Neuroinflammation is a recognized aspect of Alzheimer's disease (AD) and other neurological illnesses. Interleukin 1 receptor antagonist (IL-1Ra) is an anti-inflammatory molecule, which inhibits inflammatory molecules in different cells including brain cells. However, mechanisms for upregulating IL-1Ra in brain cells are poorly understood.

Aspirin may reduce the severity of different neurological conditions by upregulating IL-1Ra and reducing the inflammation.

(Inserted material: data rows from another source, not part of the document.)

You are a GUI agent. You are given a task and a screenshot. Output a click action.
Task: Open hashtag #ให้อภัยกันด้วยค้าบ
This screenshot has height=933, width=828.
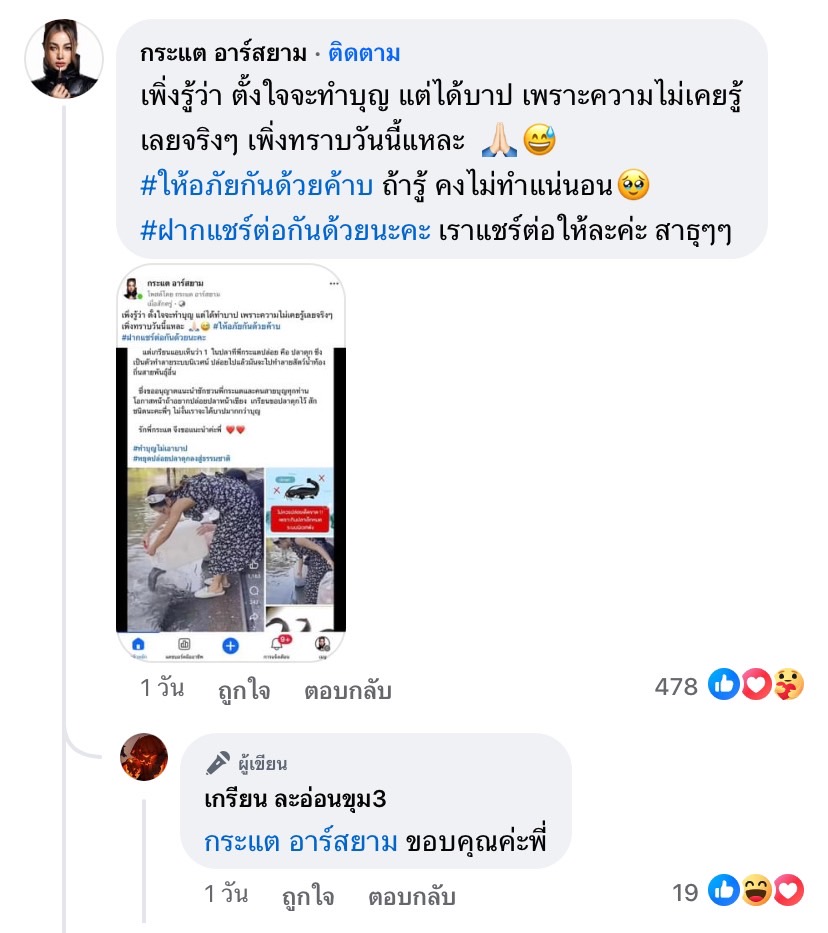tap(256, 185)
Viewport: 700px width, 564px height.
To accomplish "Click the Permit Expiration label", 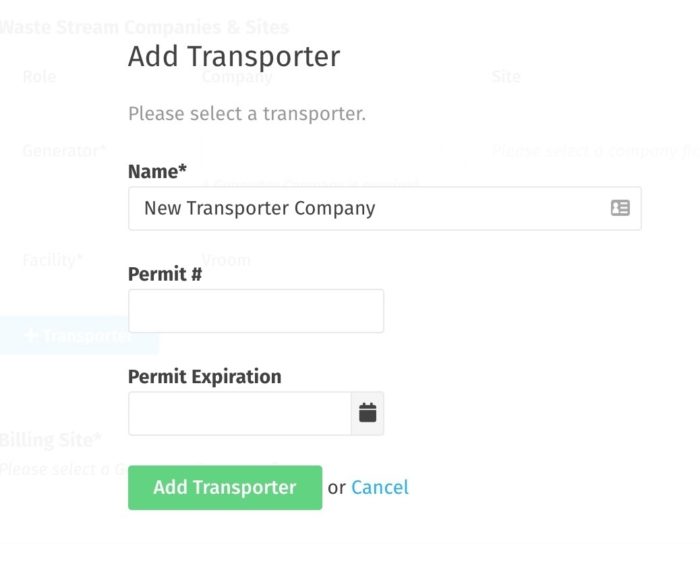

We employed PCR, real-time PCR, western blot, immunostaining, chromatin immunoprecipitation (ChIP), and lentiviral transduction in glial cells. 5xFAD mice, an animal model of AD, were treated with aspirin orally via gavage.

Since aspirin is a widely available pain reliever that shows promise beyond its known pain-relieving capacity, we examined whether aspirin could upregulate the IL-1Ra in the brain.

Aspirin increased the expression of IL-1Ra mRNA and protein in primary mouse astrocytes and mouse BV-2 microglial cells. While investigating the mechanism, we found that the IL-1Ra gene promoter harbors peroxisome proliferator response element (PPRE) and that aspirin upregulated IL-1Ra in astrocytes isolated from peroxisome proliferator-activated receptor-beta knockout (PPARβ-/-), but not PPARα-/-, mice. Moreover, we observed that aspirin bound to tyrosine 314 residue of PPARα to stimulate IL-1Ra and that aspirin treatment also increased the recruitment of PPARα to the IL-1Ra promoter. Accordingly, aspirin increased IL-1Ra in vivo in the brain of wild type and PPARβ-/-, but not in PPARα-/- mice. Similarly, aspirin treatment also increased astroglial and microglial IL-1Ra in the cortex of 5xFAD, but not 5xFAD/PPARα-/- mice.